The first thing to note is that the previous method can still contain redundant values after slicing. In our $6 \times 6$ example above, the final truncated output still has the following redundant pairs:

|A|B|B|B|-|-|
|x|D|D|D|-|-|
| |D|D|D|-|-|
| |D|D|D|-|-|
| |D|D|D|-|-|
|x|D|D|D|-|-|

|A|B|B|B|-|-|
| |D|D|D|-|-|
|x|D|D|D|-|-|
| |D|D|D|-|-|
|x|D|D|D|-|-|
| |D|D|D|-|-|

|A|B|B|B|-|-|
|C| | |x|-|-|
|C| | | |-|-|
|C| | | |-|-|
|C| | | |-|-|
|C| | |x|-|-|

|A|B|B|B|-|-|
|C| | | |-|-|
|C| | |x|-|-|
|C| | | |-|-|
|C| | |x|-|-|
|C| | | |-|-|

I didn't include the self-conjugate centre indices in blocks $B,C,D$ as they should be treated the same as the 1D case.

So there can be a shorter first and last column.

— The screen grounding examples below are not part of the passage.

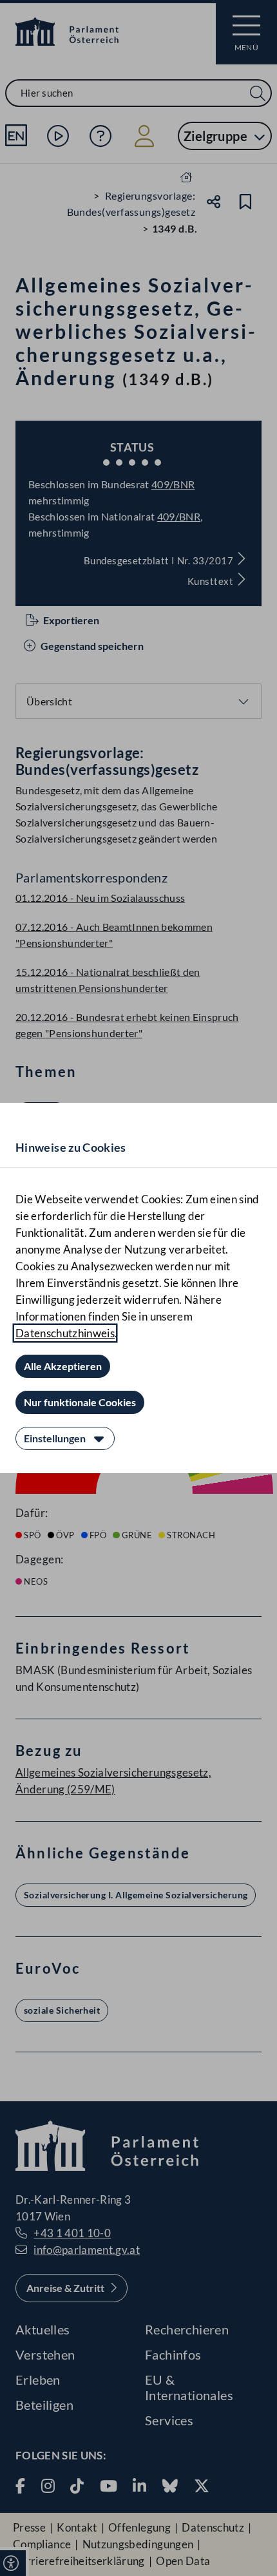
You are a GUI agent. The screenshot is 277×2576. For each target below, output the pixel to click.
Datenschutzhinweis (65, 1333)
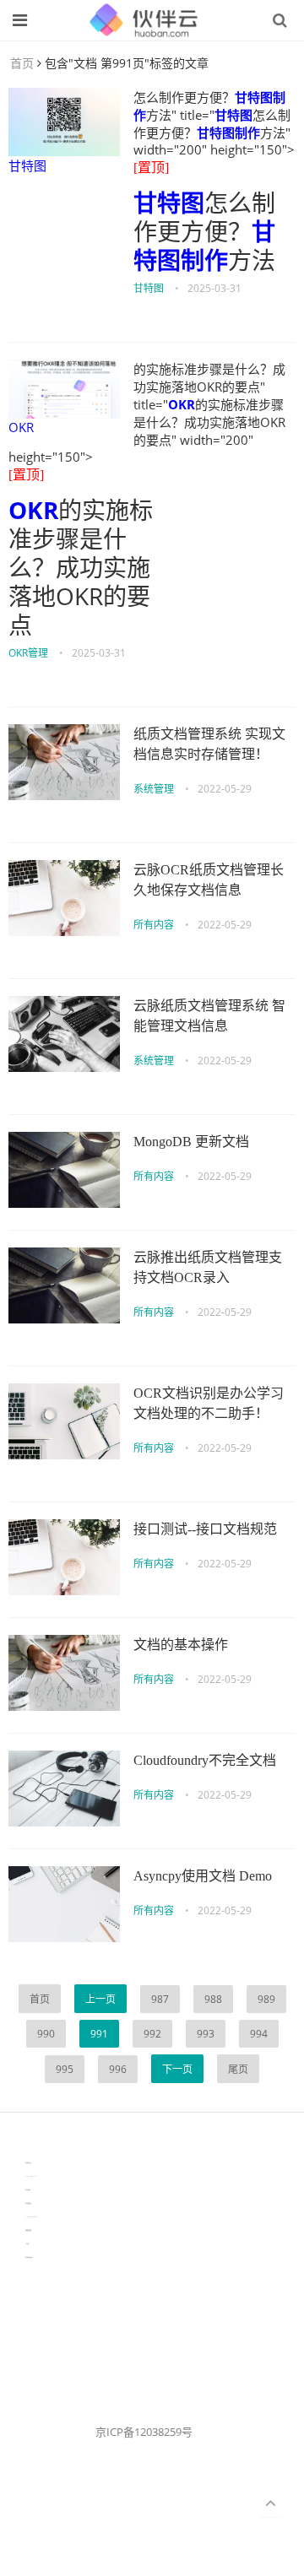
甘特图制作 (228, 132)
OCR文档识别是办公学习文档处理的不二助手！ (208, 1403)
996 (118, 2069)
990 (46, 2034)
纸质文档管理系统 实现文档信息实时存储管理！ (209, 744)
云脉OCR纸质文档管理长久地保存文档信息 (208, 880)
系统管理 (153, 789)
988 (213, 1999)
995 (64, 2069)
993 (205, 2034)
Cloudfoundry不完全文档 (204, 1760)
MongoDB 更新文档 (191, 1141)
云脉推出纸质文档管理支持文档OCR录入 (207, 1267)
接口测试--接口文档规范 (205, 1529)
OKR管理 (28, 653)
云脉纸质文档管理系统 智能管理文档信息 (209, 1015)
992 (152, 2034)
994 (259, 2034)
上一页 (100, 1999)
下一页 (177, 2069)
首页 (22, 63)
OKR (21, 427)
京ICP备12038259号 (144, 2431)
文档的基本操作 (180, 1644)
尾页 (238, 2069)
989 (266, 1999)
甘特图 (27, 165)
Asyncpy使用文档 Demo (202, 1876)
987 (160, 1999)
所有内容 (153, 924)
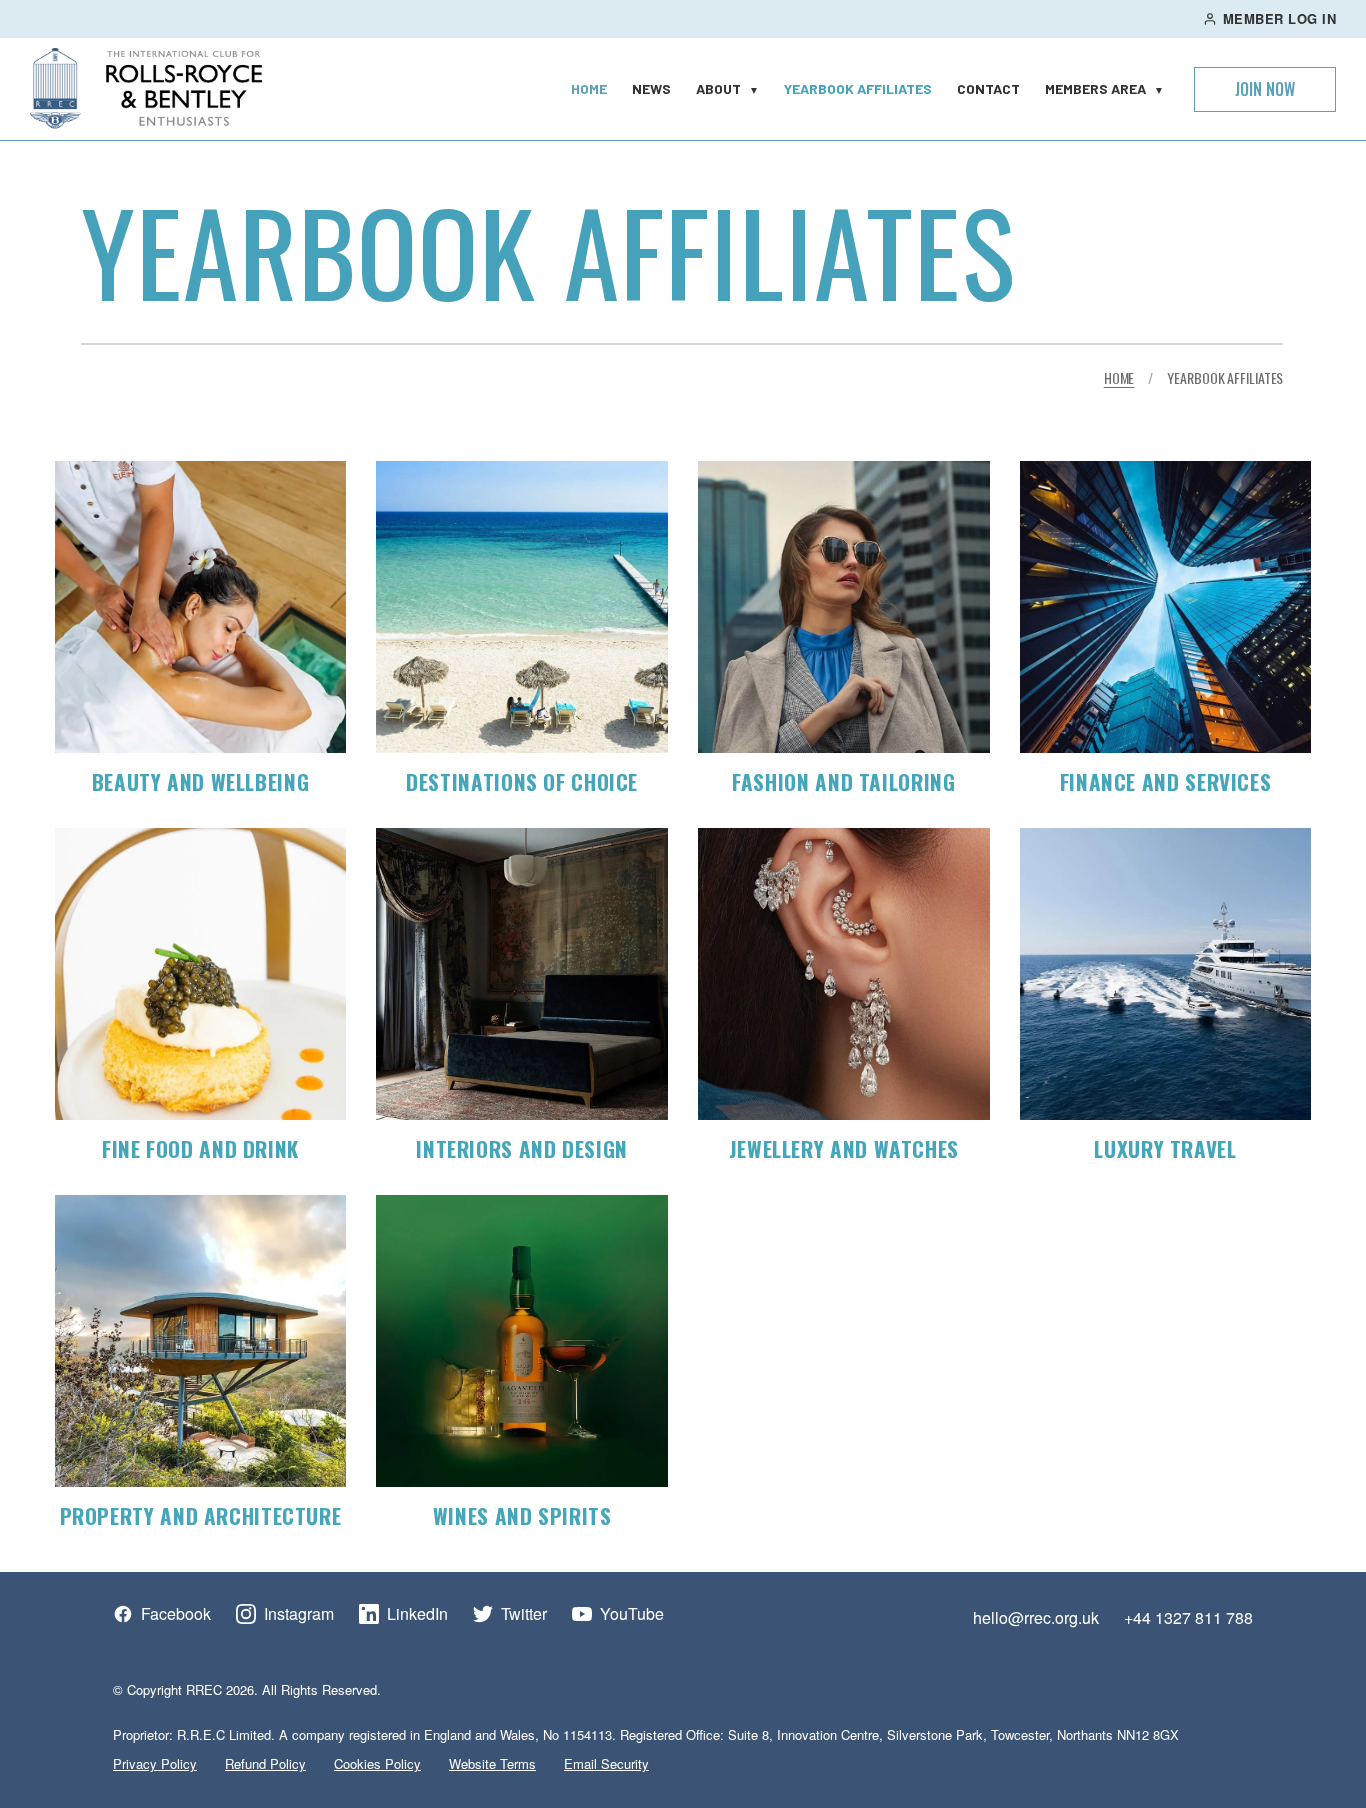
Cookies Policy (377, 1763)
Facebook (176, 1614)
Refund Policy (265, 1763)
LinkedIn (417, 1614)
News (651, 88)
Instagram (299, 1614)
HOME (1119, 377)
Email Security (606, 1763)
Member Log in (1280, 18)
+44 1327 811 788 (1188, 1617)
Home (589, 88)
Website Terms (492, 1763)
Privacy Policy (155, 1763)
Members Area (1104, 88)
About (727, 88)
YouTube (632, 1614)
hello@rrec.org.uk (1036, 1617)
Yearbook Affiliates (858, 88)
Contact (988, 88)
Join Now (1265, 89)
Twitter (524, 1614)
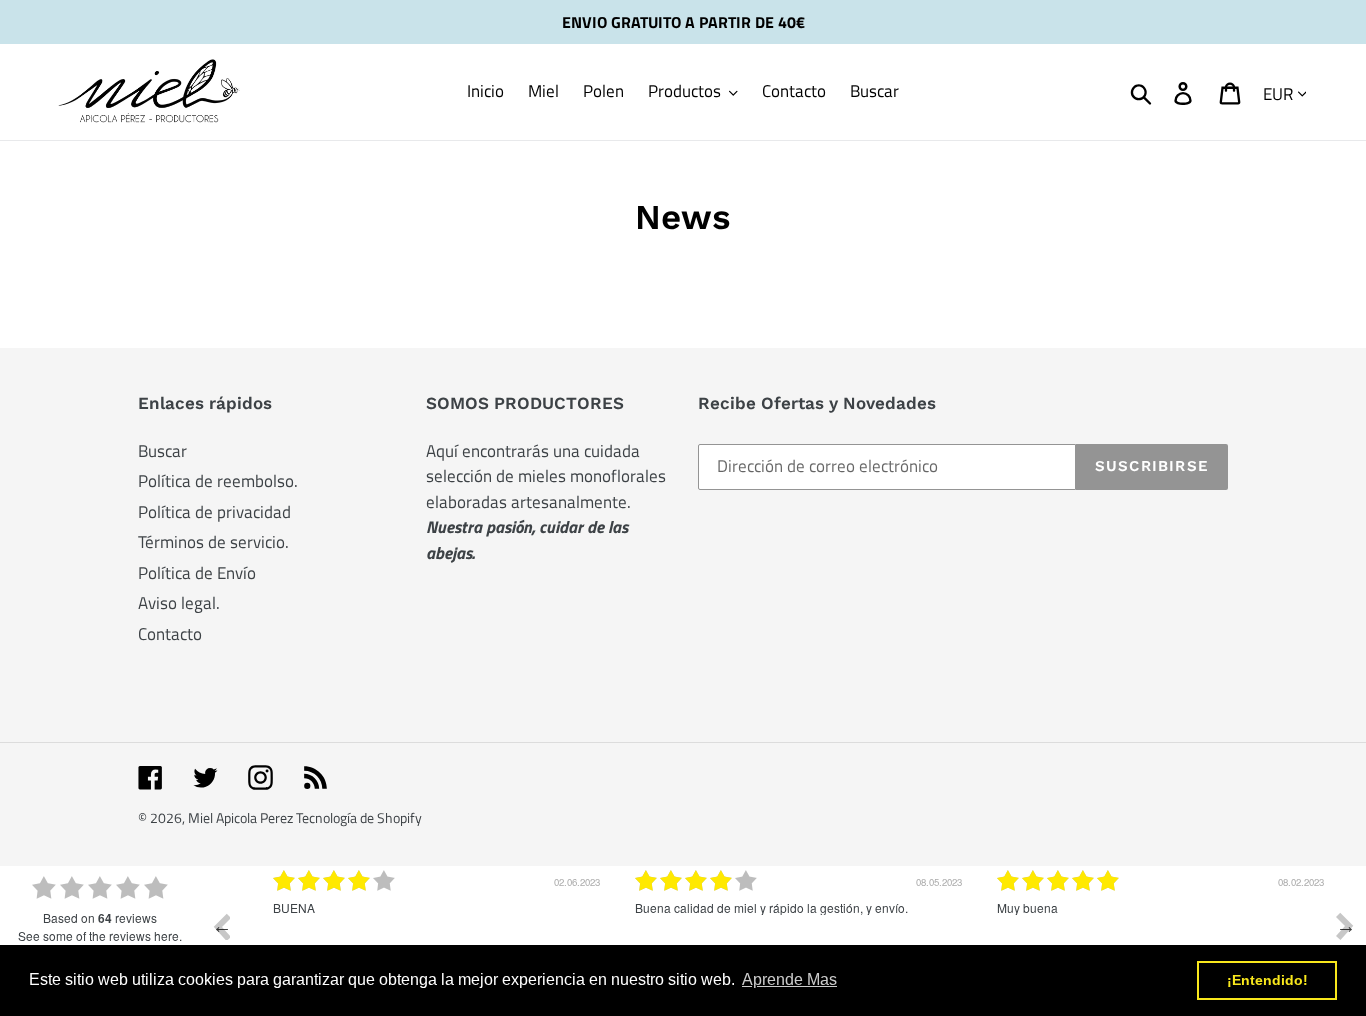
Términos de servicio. (213, 542)
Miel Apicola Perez (242, 817)
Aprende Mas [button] (789, 979)
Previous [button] (221, 926)
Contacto (170, 634)
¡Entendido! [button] (1267, 980)
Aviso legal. (179, 603)
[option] (421, 941)
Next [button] (1345, 926)
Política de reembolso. (218, 481)
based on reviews (100, 918)
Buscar (162, 451)
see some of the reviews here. (100, 935)
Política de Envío (197, 573)
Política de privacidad (214, 512)
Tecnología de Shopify (359, 817)
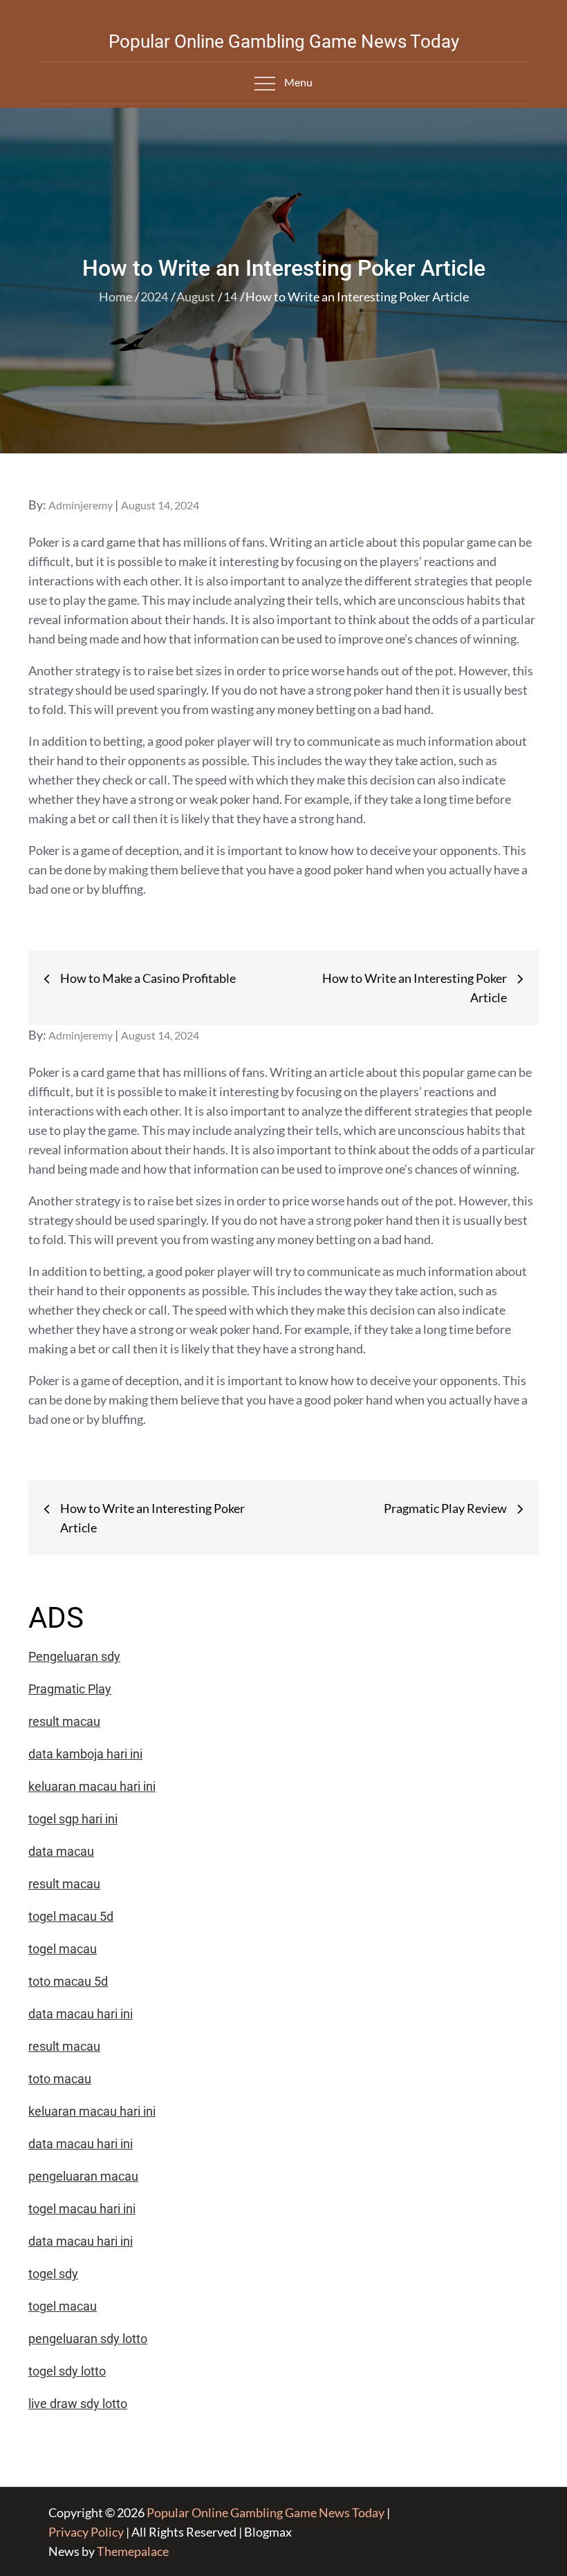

Hopefully, it shouldn't be too hard to see that for an odd number of columns, the last column will not have this issue.

Okay, so let's get rid of the extra redundant indices,

|A|B|B|B|-|-|
|C|D|D|D|-|-|
|C|D|D|D|-|-|
|C|D|D|D|-|-|
|-|D|D|-|-|-|
|-|D|D|-|-|-|

and then let's label the fully real (R) and fully complex (*) indices:

|R|*|*|R|-|-|
|*|*|*|*|-|-|
|*|*|*|*|-|-|
|R|*|*|R|-|-|
|-|*|*|-|-|-|
|-|*|*|-|-|-|

Here's where IPP's packed format comes in:

The first (and in this case also the last) column is flattened to real values into a column. This becomes a length-6 column - 2 from reals and $4=2 \times 2$ from complex values - and is written into the first (and last) column of a $6 \times 6$ matrix.
The columns in between, which are flattened to real values into their respective rows. This will become - in this case - 6 rows and 4 columns of real values.

Hence, the final output becomes a $6 \times 6$ real-valued matrix, with no redundant values whatsoever.

Sounds like a lot of work for not a lot of gain?

I think so too. By the logic above, you'd save roughly $2M/2 = M$ values worth of memory for a general $M \times N$ matrix. Even worse, if someone had to operate on this other than IPP, you'd have to unfold this anyway, or have to remember to deal with these first/last column shenanigans.